Конрад — Тойнби 30 ноября 1969 г.: «С этим письмом я посылаю две фотографии тех самых юношей — Бориса и Глеба, — о которых Вы писали в предыдущем письме. Картины были написаны Нестеровым между 1890 и 1895 годом для собора Св. Владимира, строившегося в то время в Киеве. К сожалению, это только фотографии с репродукций этих картин… Но, я думаю, что и эти репродукции говорят сами за себя.
Я решил послать их Вам, потому что на меня произвело глубокое впечатление Ваше проницательное понимание их характеров и той высшей жертвы, которую принесли эти два героя нашей древней истории. Их деяния были ясны Вам в свете кеносиса, как Вы сами сказали.
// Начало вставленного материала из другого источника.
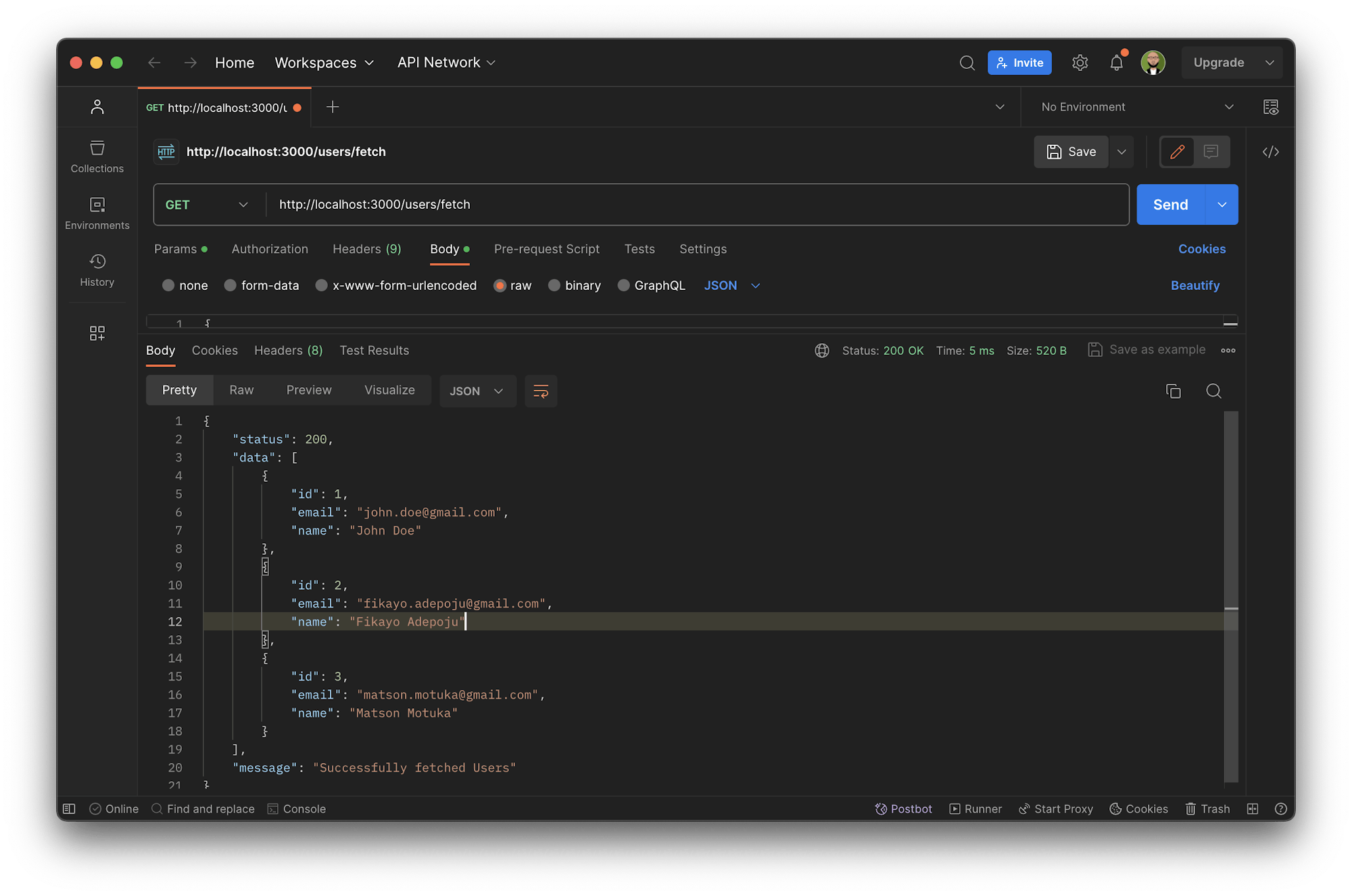The height and width of the screenshot is (896, 1352).
Task: Search within the response body
Action: coord(1213,391)
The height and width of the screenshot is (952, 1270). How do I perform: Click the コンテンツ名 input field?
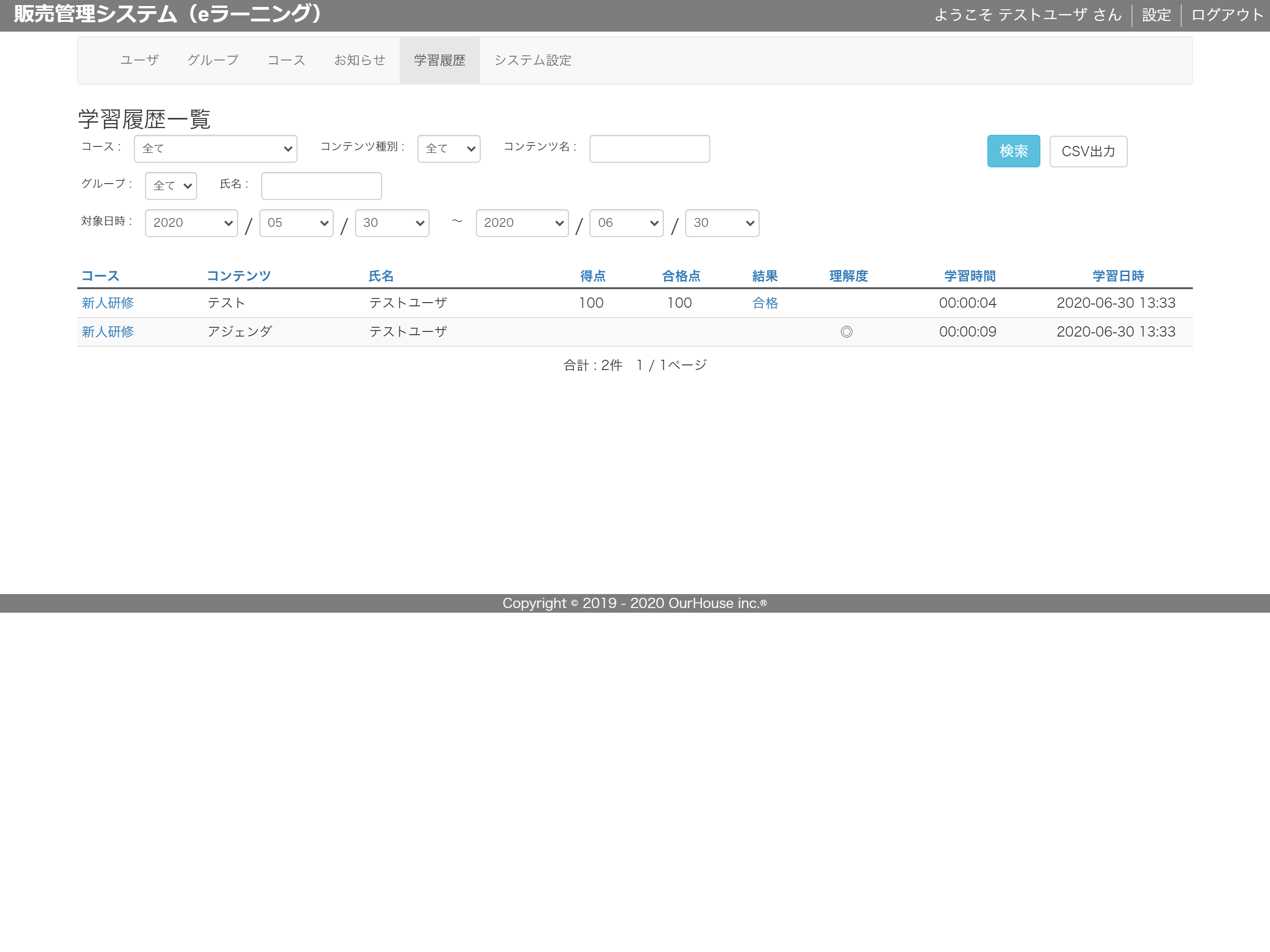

Мне кажется, что нестеровское изображение этих двух благородных юношей делает еще более рельефными эти свойства…
Что касается кеносиса, то мне представляется, что едва ли в наши дни существует какая‑либо еще концепция, столь существенная для людей».
И на этом завершим очерк, сознавая, что остаются неиспользованными большие резервы в понимании глубины содержания и исторической действенности кеносиса в условиях русской действительности, но меру нашей компетентности в изучении проблемы мы почти исчерпали.
§ 3. «ТРАГЕДИЯ ДРЕВНЕРУССКОЙ СВЯТОСТИ». КРИЗИС СРЕДНЕВЕКОВО–ПРАВОСЛАВНОЙ ТРАДИЦИИ
Предложенное выше описание феномена святости никак не согласовывалось с его историей на протяжении его русской традиции. Века, пролегающие между Феодосием Печерским и Нилом Сорским и его последователями, менее всего способствовали удалению от мира во всех переменах и перипетиях истории. Стремление святых как бы изнутри переделать мир, формируя мирян в качестве православно–христианских личностей, пересекалось глубоким вторжением исторической действительности в мир святости. Волей или неволей церкви приходилось считаться и с княжескими междуусобицами, не обходившими ее, и со сношением великих князей с Константинополем и его ставленниками на Руси, с конфликтами между светскими и духовными властями, как и их обоюдосторонними соглашениями, чаще в пользу светских властей, что было в целом в высшей степени положительным для хода отечественной истории. Трудно, например, переоценить значение перевода митрополичьей кафедры в Москву при Иване Калите. Трудно переоценить выдающуюся роль митрополита Алексея — регента в малолетство Дмитрия Донского — в восточной внешней политике Москвы. Связи духовной и государственной властей
7–463 сопровождают весь путь истории как церкви, так и государства. В целом это были партнерские отношения, умело обходившие острые углы между альтернативой «священство выше царства» и «царство выше священства». До поры до времени, конечно. Исключительно важным для судеб народа и страны, многократно переживавшей испытания военных вторжений как с Востока, так и с Запада, была неустанная и успешная проповедь духовенства, призывавшего к духовному единению и сплочению русских людей на конфессиональной основе православия.